Ahmad Yahya bahkan secara terang-terangan mengatakan, DPP Partai Demokrat meminta serta memungut iuran dari setiap fraksi yang ada di DPD dan DPC Demokrat.
Pungutan iuran di setiap fraksi yang dilakukan DPP Partai Demokrat dirasa menjadi beban bagi pengurus di daerah.
Bahkan langkah tersebut sebelumnya tidak pernah terjadi di era kepemimpinan Ketua Umum Partai Demokrat seperti kepemimpinan Budi Santoso, alm Hadi Utomo, bahkan Anas Urbaningrum.
“Lalu proses penentuan pasangan calon kepala daerah di provinsi, kabupaten/kota yang diusulkan Demokrat pada era Ketua Umum sebelumnya, diserahkan penuh kepada pengurus DPD dan DPC,” jelasnya.
Menurut Ahmad Yahya, DPP bahkan tidak memperhatikan usulan atau aspirasi daerah, baik itu aspirasi dari kabupaten maupun kota.
“Namun saat ini, sepenuhnya ditarik ke DPP dan tidak memperhatikan usulan atau aspirasi daerah khususnya kabupaten/kota,” jelasnya.

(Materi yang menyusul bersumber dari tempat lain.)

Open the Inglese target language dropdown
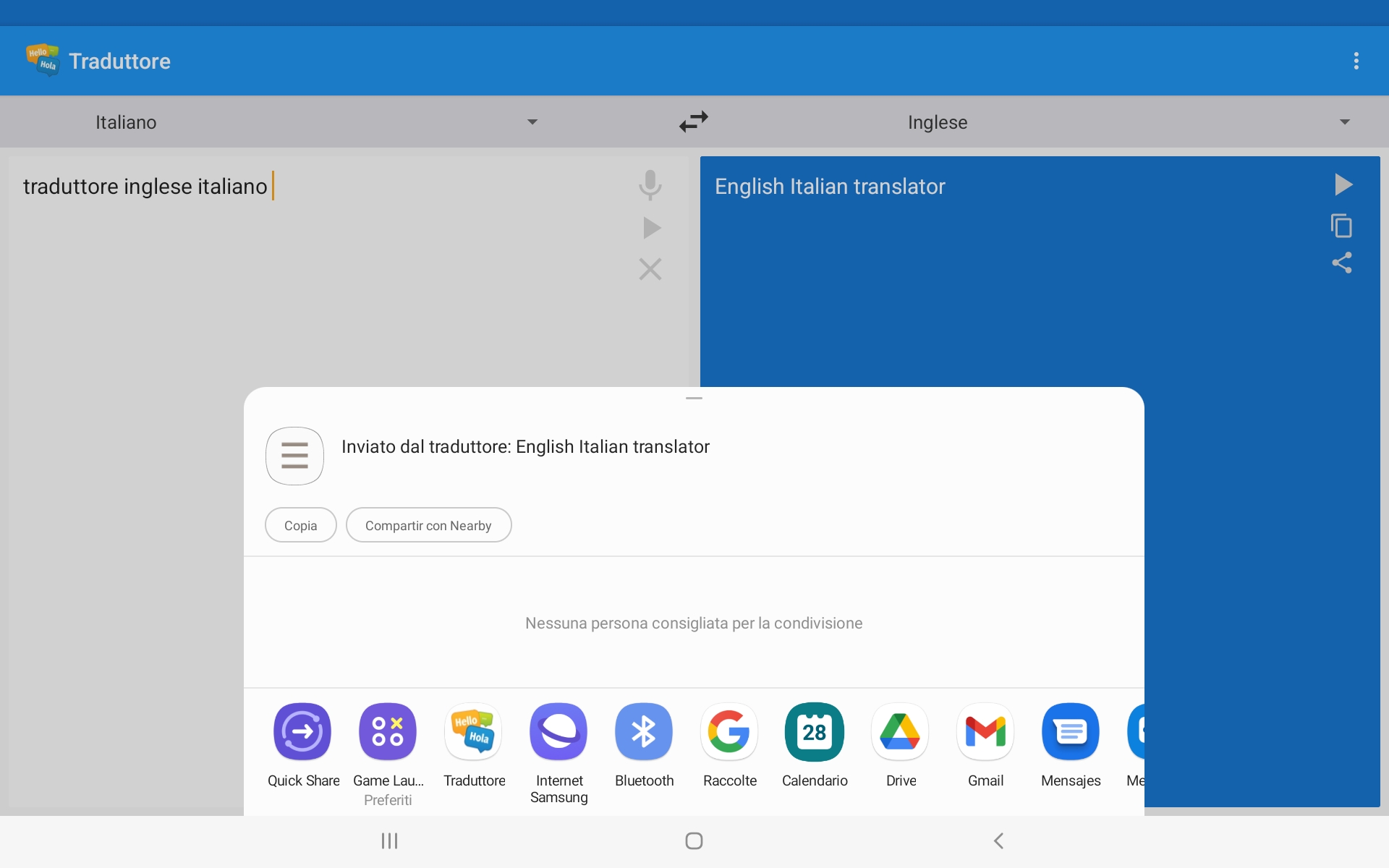 click(x=1129, y=122)
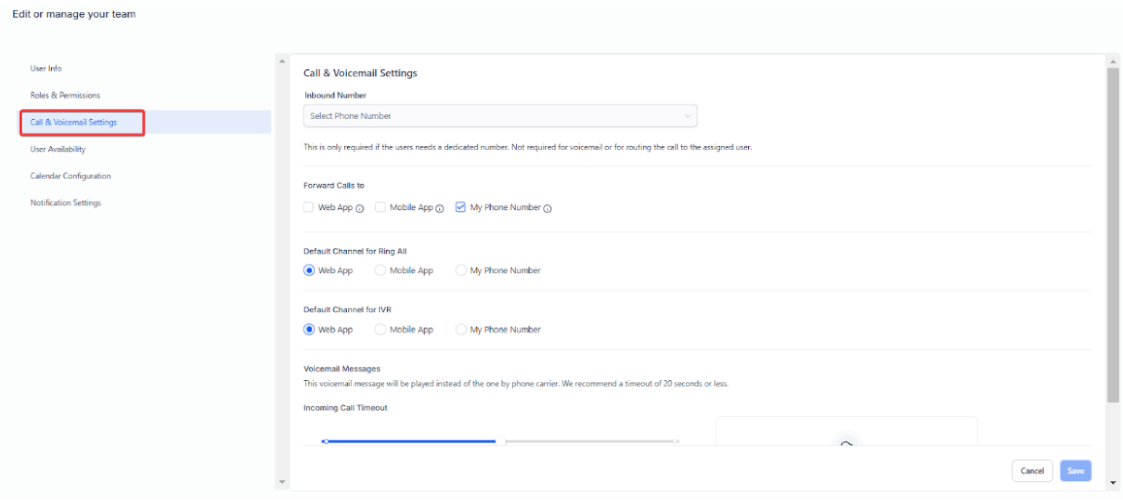Select My Phone Number for IVR channel
Viewport: 1123px width, 500px height.
461,329
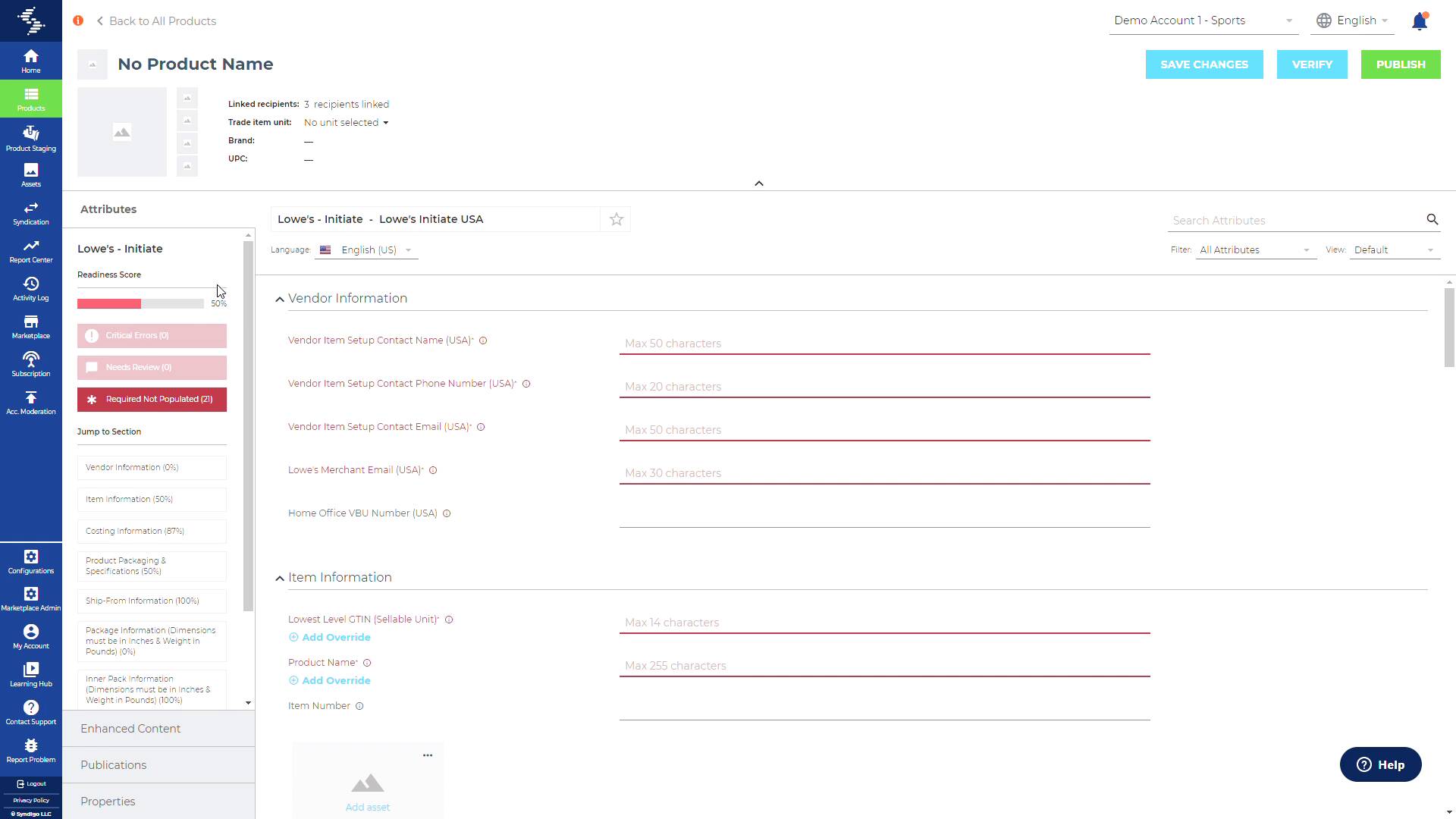Open the Product Staging panel

[x=31, y=138]
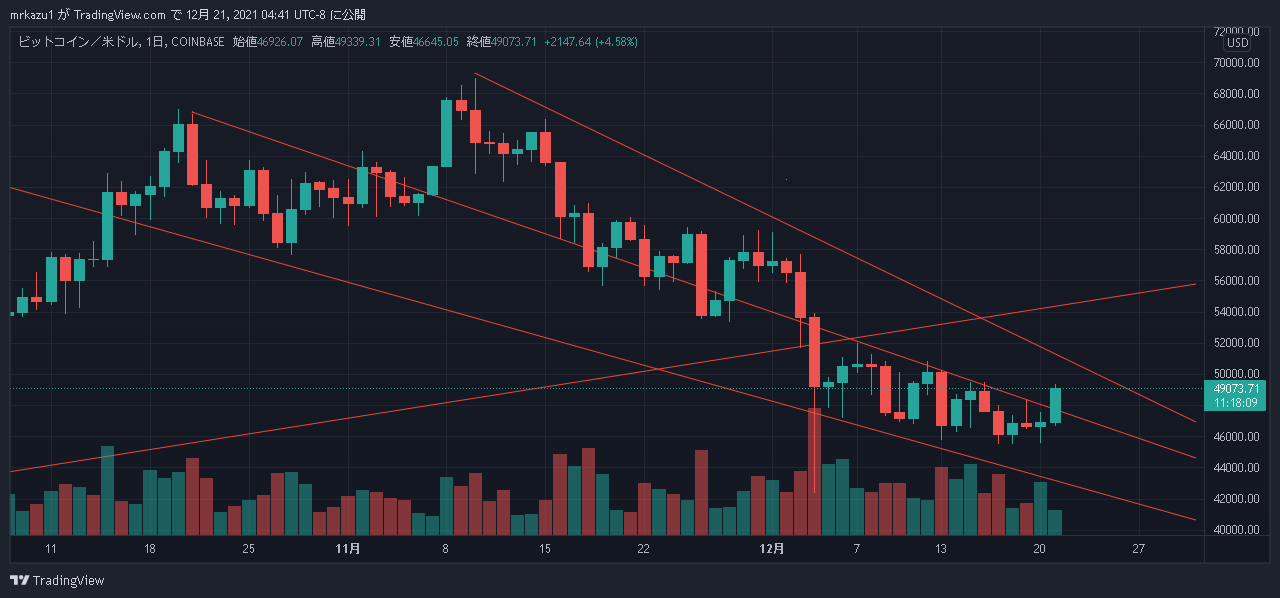Click the 27 date axis label
The height and width of the screenshot is (598, 1280).
1138,549
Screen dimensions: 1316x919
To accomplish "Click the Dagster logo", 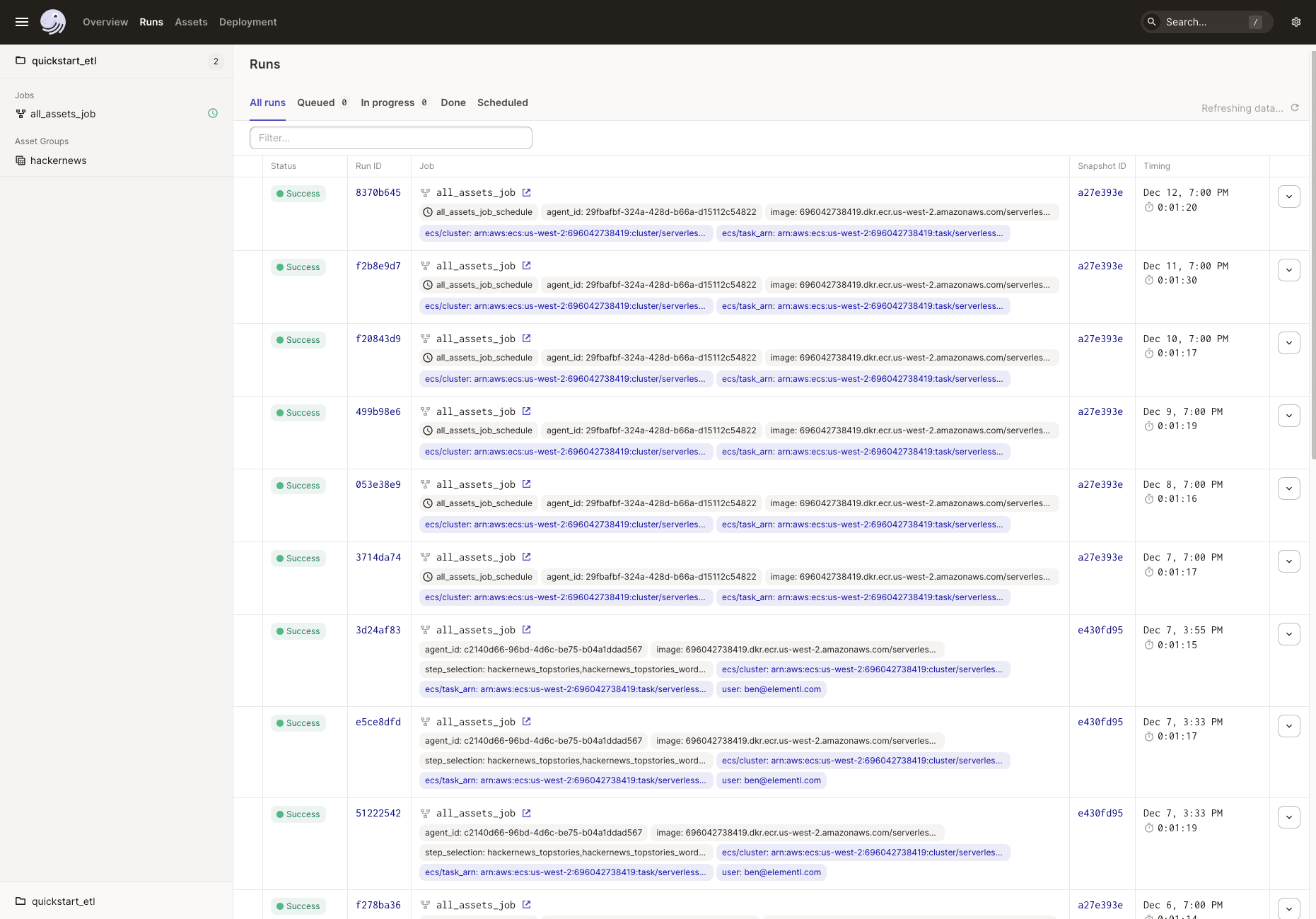I will pyautogui.click(x=53, y=22).
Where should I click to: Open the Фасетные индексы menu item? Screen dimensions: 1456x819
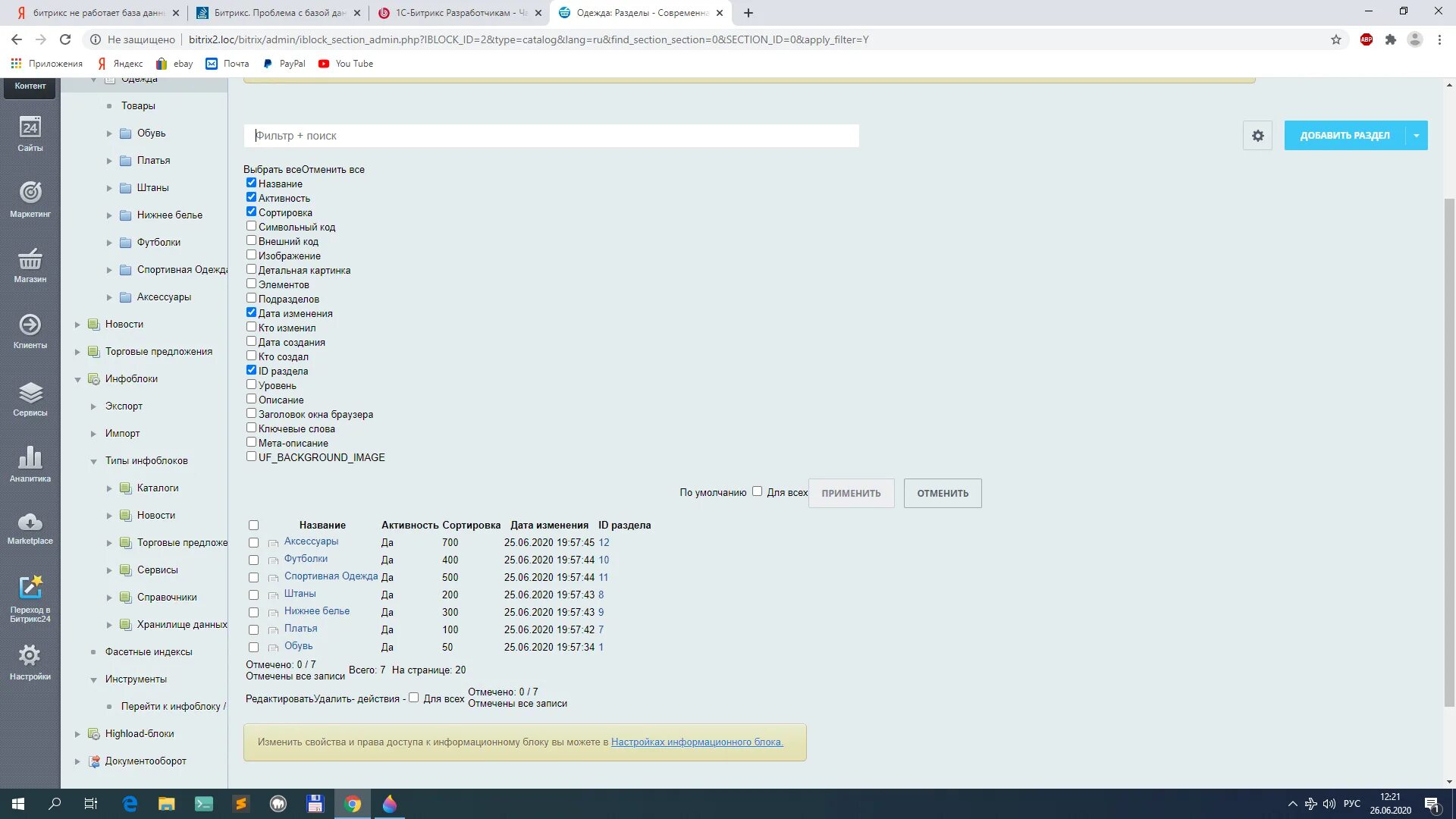click(149, 652)
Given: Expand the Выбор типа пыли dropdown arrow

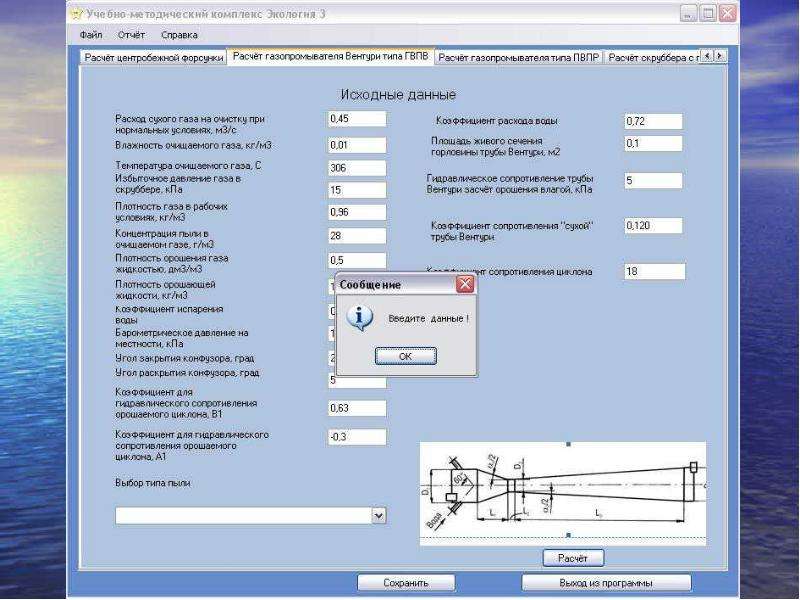Looking at the screenshot, I should pyautogui.click(x=378, y=516).
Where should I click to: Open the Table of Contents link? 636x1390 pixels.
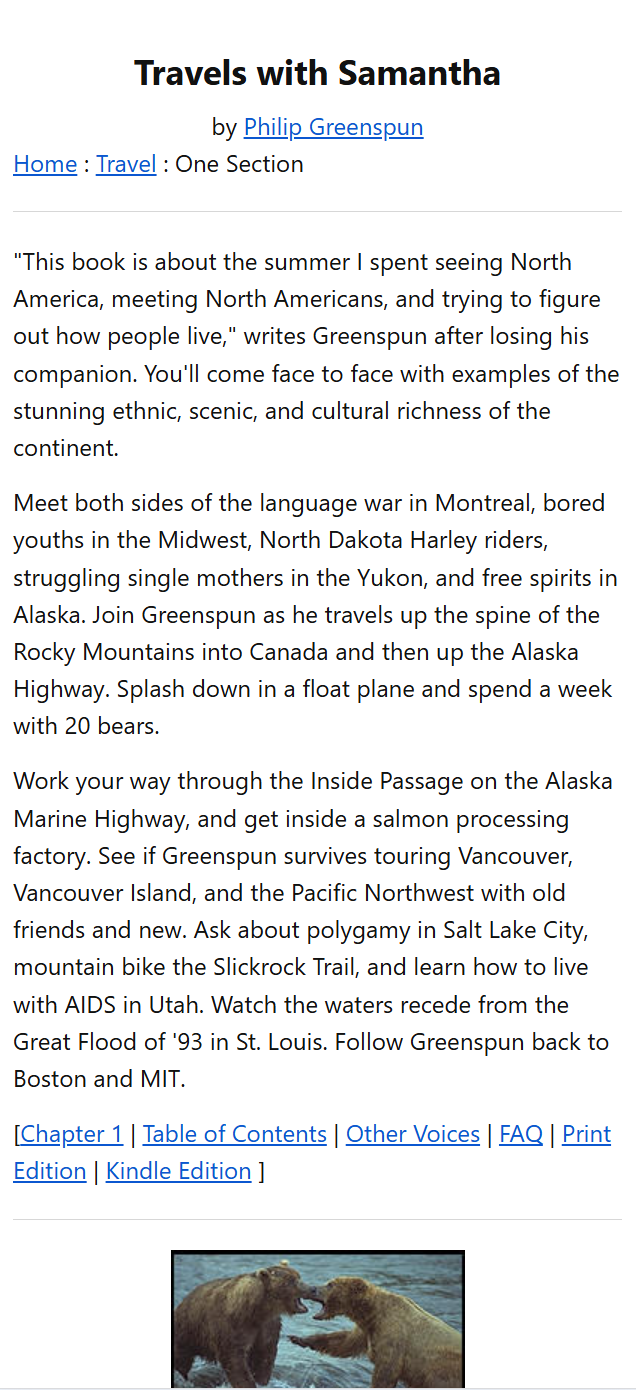point(235,1134)
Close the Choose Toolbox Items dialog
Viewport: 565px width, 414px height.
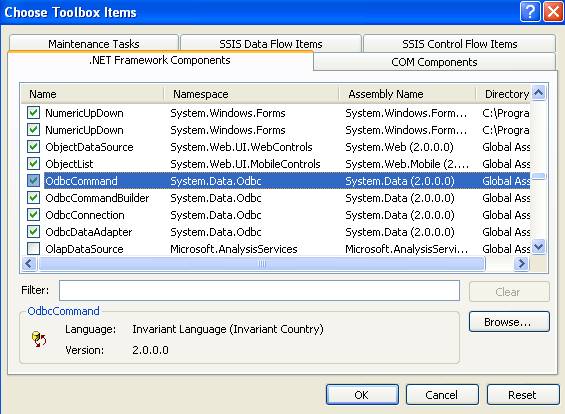553,12
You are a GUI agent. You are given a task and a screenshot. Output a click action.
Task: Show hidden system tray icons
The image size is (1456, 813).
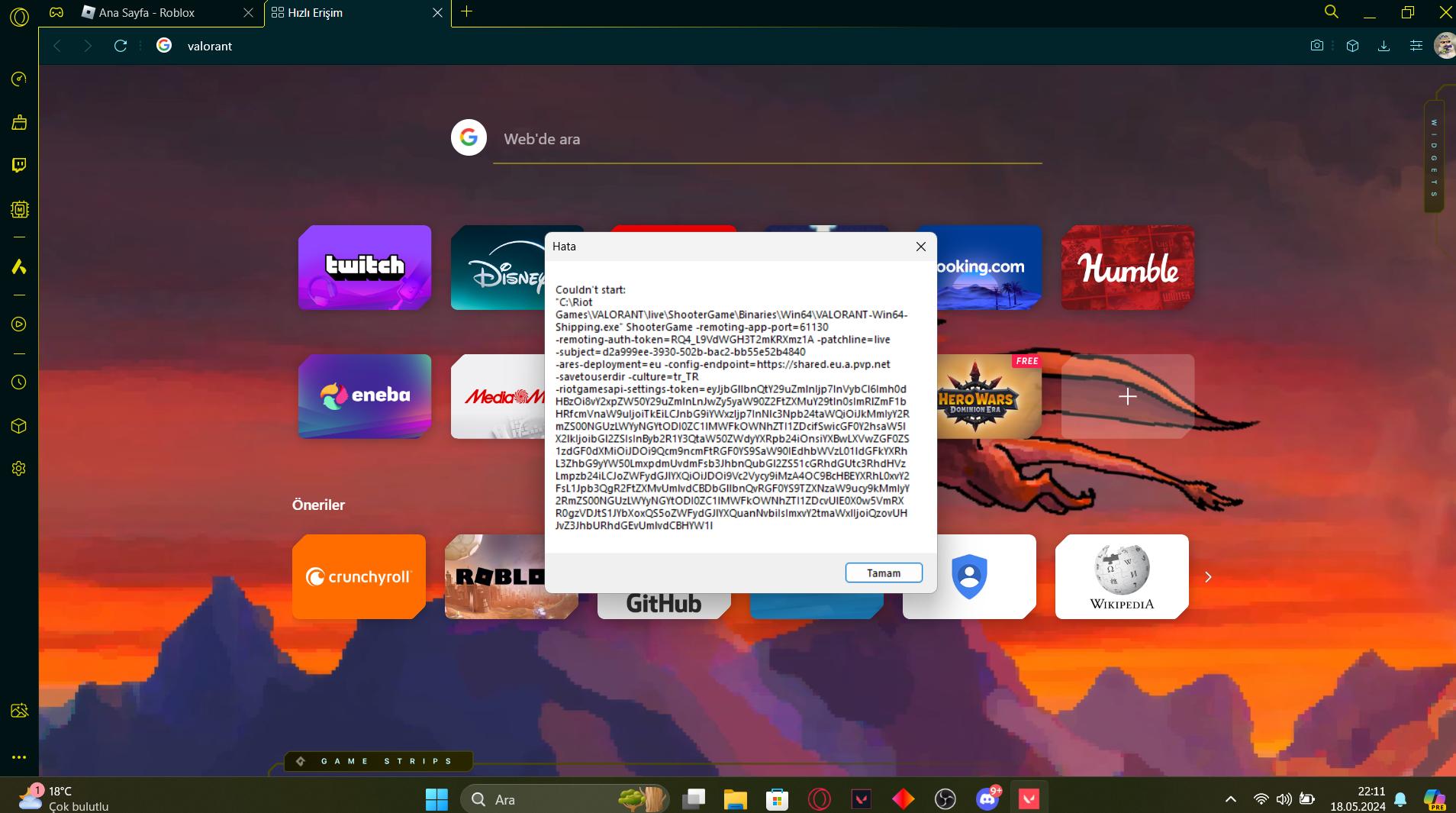(1229, 799)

Fakta lainnya, kader Demokrat menginginkan adanya perubahan yang lebih baik, mengingat kader Demokrat banyak yang gagal di ajang Pemilihan Kepala Daerah (Pilkada) tempo hari lalu.
“Fakta lain adalah hasil Pilkada banyak yang gagal sehingga kader Demokrat di daerah berharap dapat dipimpin figur yang sudah matang, memiliki ekstra kemampuan kepemimpinan, pengalaman dan ketokohan untuk mengembalikan kejayaan Demokrat seperti di tahun 2009,” ungkapnya.